Bernie Sanders has an insane plan to forgive all medical debt

Bernie Sanders is determined to change the way the American healthcare system works. This alone is reasonable enough, as there are very few who think it doesn’t need some reform, after all.

It’s just that Sanders’ latest plan is a little odd: He seems to think that no one will ever need to pay a medical bill ever again. The candidate’s plan to eliminate medical debt will also have the effect of removing one of the major incentives to buy health insurance.

Sanders’ main complaint is that unpaid medical bills are, well, unpaid. They hang around the necks of those who haven’t paid them and obviously have a negative effect on their credit score.

To address this, Sanders’ plan features two main parts.

First, the government is going to negotiate unpaid bills with the people they’re owed to. This negotiation will lead to some nice number that will then be paid by Uncle Sam, that being you and me in our role as taxpayers. That’s right, we get to pay everyone else’s medical bills.

Sanders’ second suggestion is that if you don’t pay your bills, then your credit rating should not be cut. So, medical bills won’t count against your credit score any more. Sadly, Sanders is ignoring what this does to our incentives.

Right now if you don’t pay, your credit score suffers, so then your mortgage, your credit card, your life insurance maybe, possibly your rent, cost you more. There is a cost to not paying your bills. Under Sanders’ plan there won’t be, so no doubt fewer people will pay their bills — and then what’s left is paid by Uncle Sam. Why would anyone pay their medical bills in such a situation? In fact, why would anyone even bother to buy medical insurance?

Sure, many would prefer to purchase health insurance or pay their bills anyway, but there will obviously be some who take the deal Sanders is offering. That’s going to cost us taxpayers quite a lot.

So far this is all just bad policy, it’s what comes next which is truly heinous. Sanders goes on to suggest that it should be the government who determines your credit rating.

That it won’t work very well is obvious. There’s a reason the private credit rating agencies track all bills paid or not — because it’s a good guide to whether or not future ones will get paid. And that’s what people who lend money, rent buildings, sell insurance, lease cars, and so on want to know: How likely am I to get my money paid back? Past behavior is, after all, a pretty good guide to the future. So, if Sanders’ public credit score doesn’t include strong predictors — like whether or not someone pays their medical debt — then the public option won’t work well at all.

It gets even worse.

Imagine, for a moment, what it’s going to be like if Uncle Sam really controls your credit rating. Misgender someone on Twitter and that’s 10 points off, why not? Oppose gun control? That’s minus 50 points. And how could anyone argue against a 100 point fine for the heinous crime of donating to a Republican? We are, after all, already seeing consumer boycotts of companies owned by people who do so.

Just kidding!
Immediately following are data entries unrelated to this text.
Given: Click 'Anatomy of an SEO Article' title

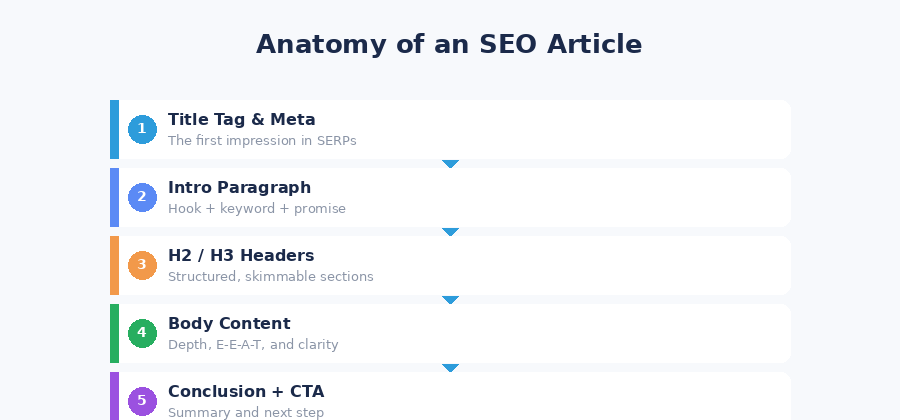Looking at the screenshot, I should (449, 45).
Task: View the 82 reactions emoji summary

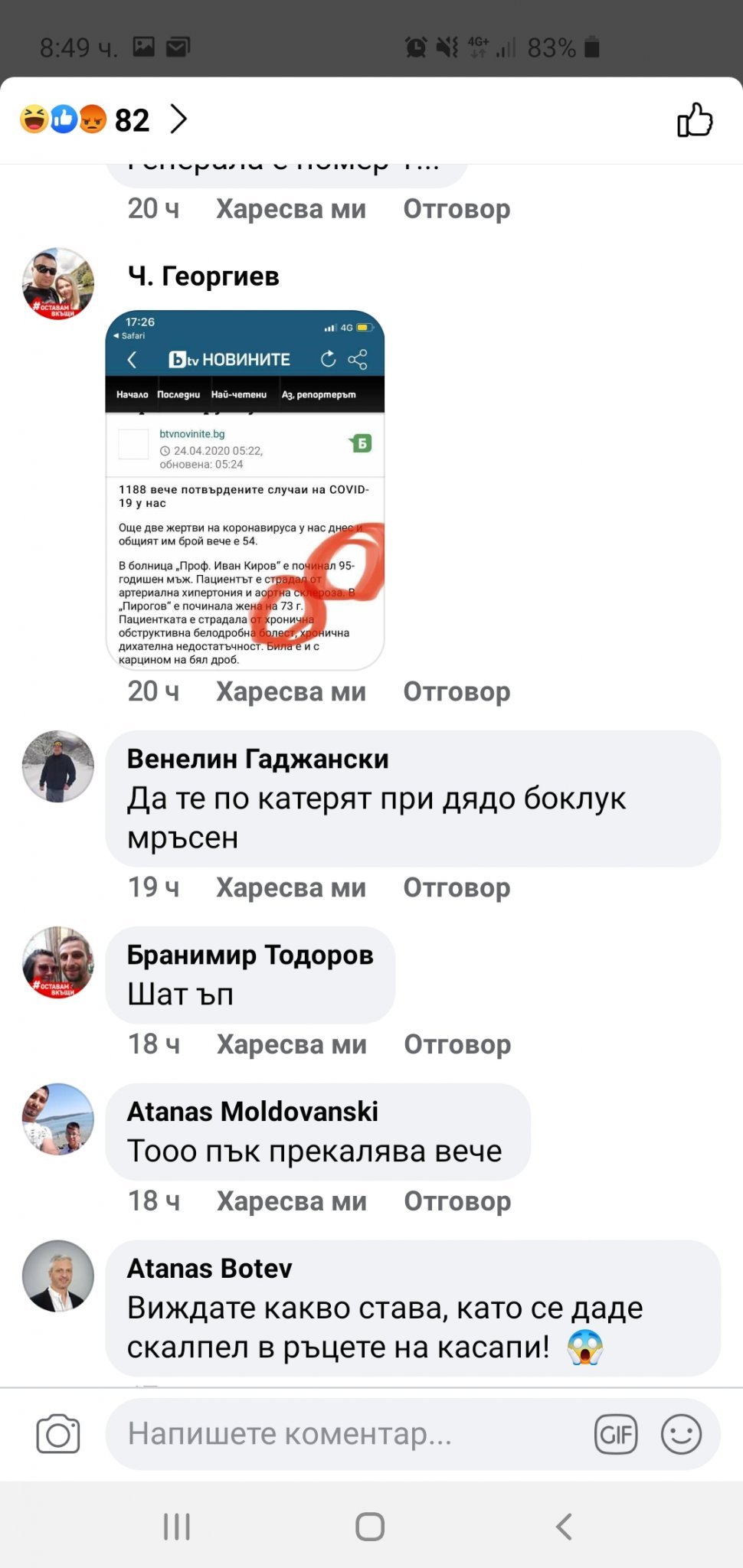Action: click(84, 119)
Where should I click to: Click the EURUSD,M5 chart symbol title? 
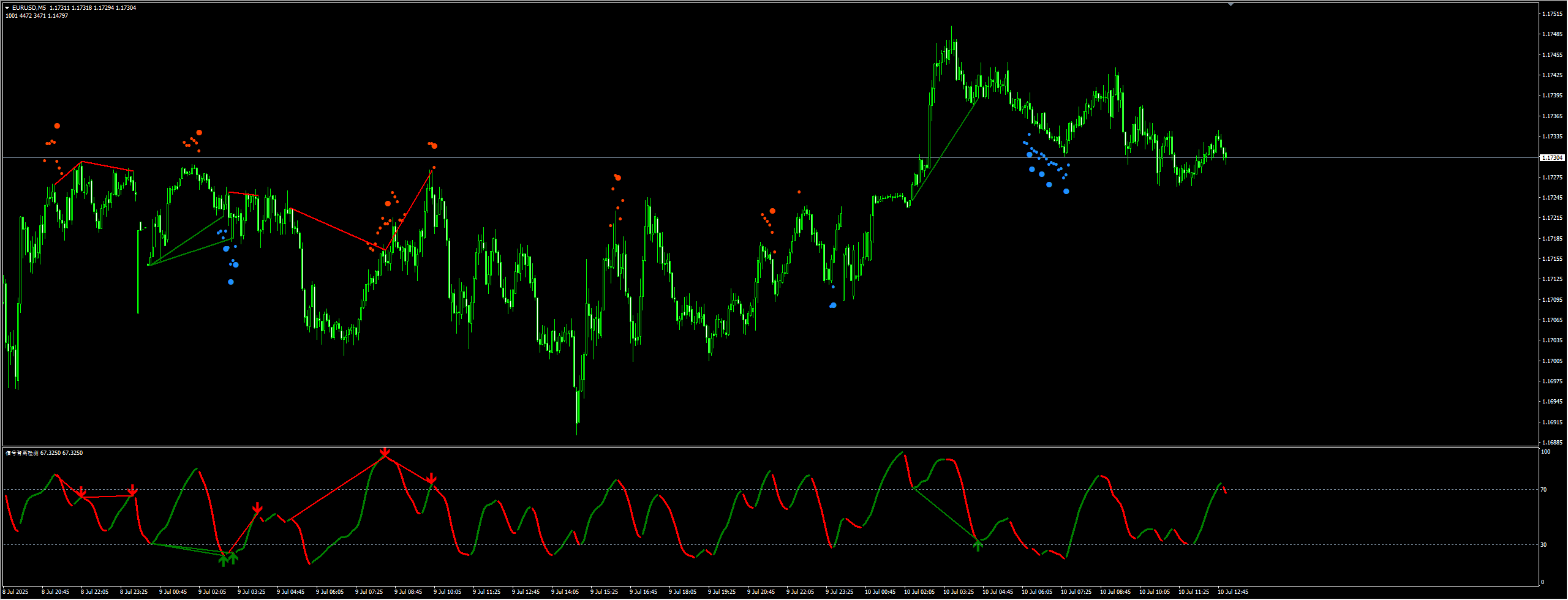coord(29,8)
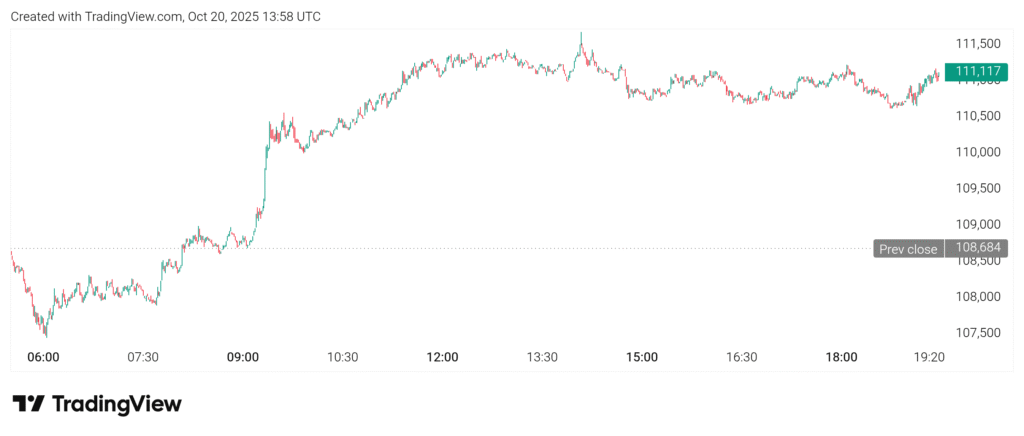Viewport: 1024px width, 436px height.
Task: Click the 109,000 price scale value
Action: 979,224
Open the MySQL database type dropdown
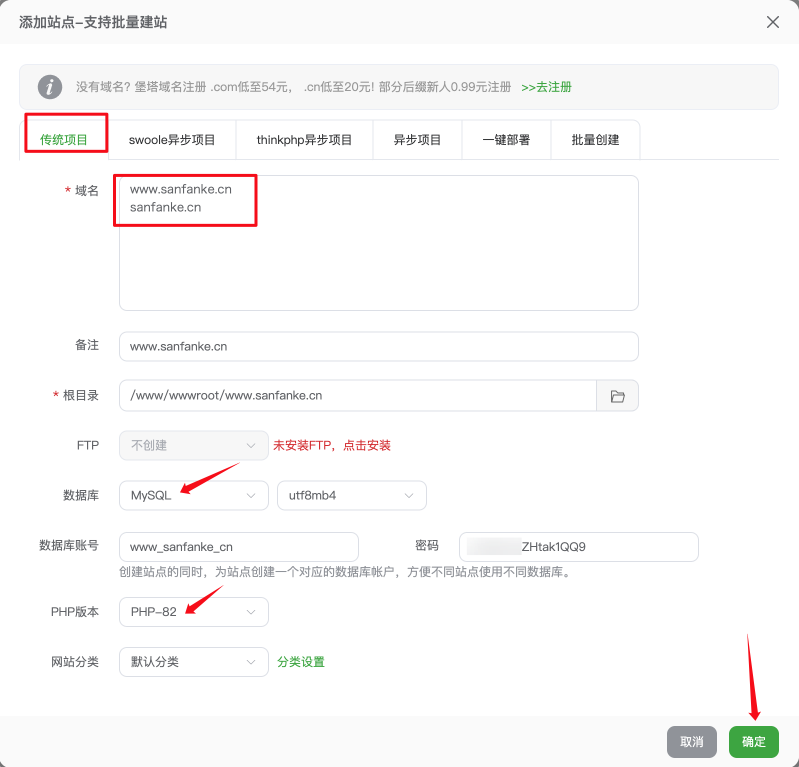Viewport: 799px width, 767px height. pyautogui.click(x=193, y=496)
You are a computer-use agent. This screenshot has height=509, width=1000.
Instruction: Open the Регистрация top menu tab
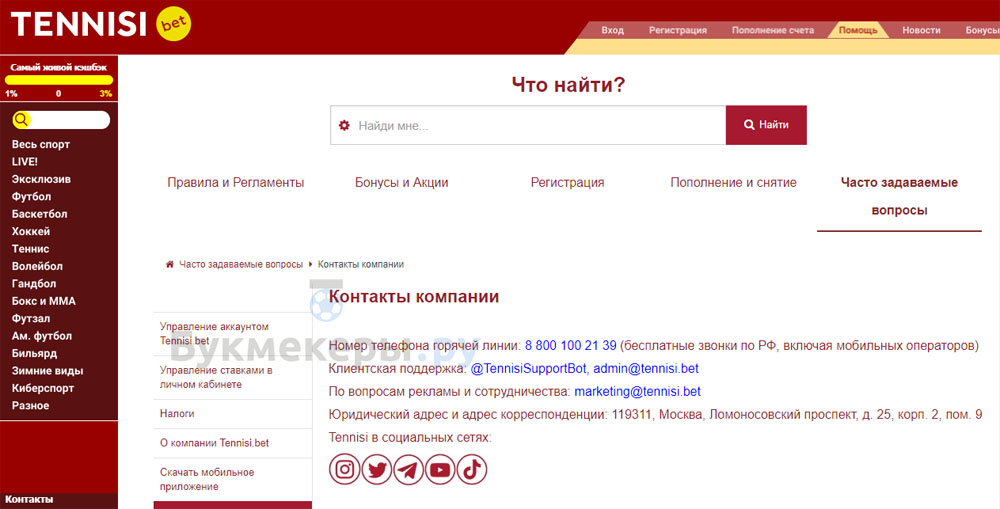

Yes, obviously, that will never happen. Except, it is already happening in China, where the government really does control the “social credit rating.” Perhaps we shouldn’t copy that Chinese system, eh?

Still, there is actually a simpler point to make in favor of credit ratings.

Whatever their faults, they are in fact objective. These people pay their bills, these over here don’t. We might like that information, we might not, but it is objective. The moment we start to exclude or include certain information based on political grounds, we’ve destroyed the very usefulness of the number itself.

And neither side should want their political opponents to be determining of their credit score, whether it’s Alexandria Ocasio-Cortez or President Trump. Sanders ought to remember the most useful guide to protecting freedom and liberty: Never give government a power you wouldn’t want your enemy to have over you.

Tim Worstall (@worstall) is a contributor to the Washington Examiner‘s Beltway Confidential blog. He is a senior fellow at the Adam Smith Institute. You can read all his pieces at The Continental Telegraph.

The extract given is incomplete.